I have a large pandas DataFrame (> 10 GB) that I’d like to divide into smaller DFs and then sort each of them in parallel using multiprocessing
.
A simplified version of my code is as follows:
from multiprocessing import Process
import numpy as np
import pandas as pd
def sort_df(df):
df.sort_values(by=["b"], inplace=True)
print(df)
if __name__ == "__main__":
df = pd.DataFrame(np.random.rand(20, 3), columns=['a', 'b', 'c'])
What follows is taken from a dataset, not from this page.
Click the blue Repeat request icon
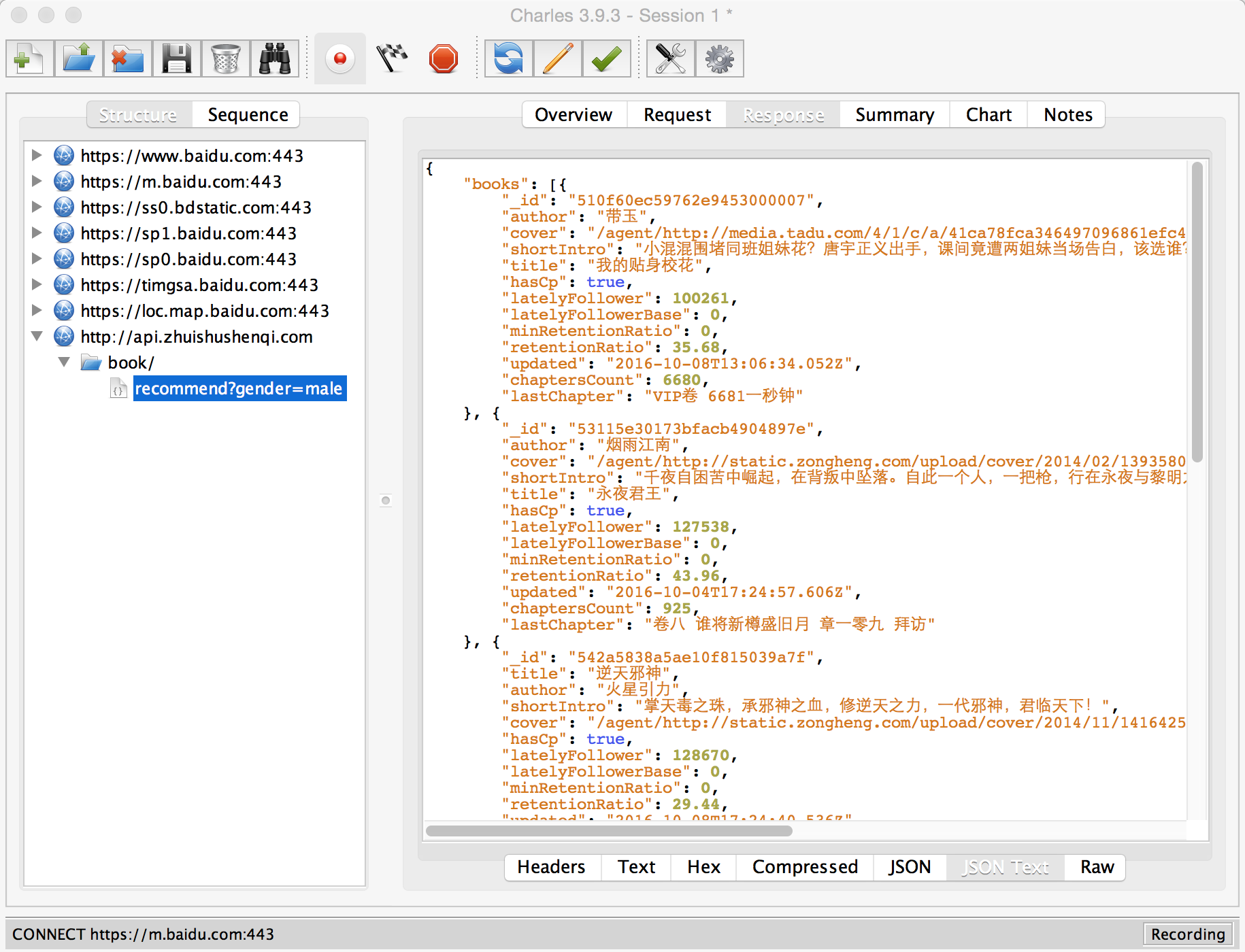 click(508, 59)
gb = df.groupby(pd.cut(df["b"], 4))
# copy() is to suppress SettingWithCopyWarning
partitioned_dfs = [gb.get_group(g).copy() for g in gb.groups]
procs = []
for df in partitioned_dfs:
proc = Process(target=sort_df, args=(df,))
procs.append(proc)
proc.start()
for proc in procs:
proc.join()
It seems that my code uses too much memory when I use the large DF as the input.
- The
partitioned_dfs
takes up an equally large amount of memory as the input DF; - When spawning a new process, since a child process is created as a
copy of the parent process, it also has a copy of the input DF and
partitioned_dfs
in its address space, although it is responsible for only a subset of the entire DF.
I am wondering how to reduce the memory usage of the code. Is multiprocessing an appropriate choice here?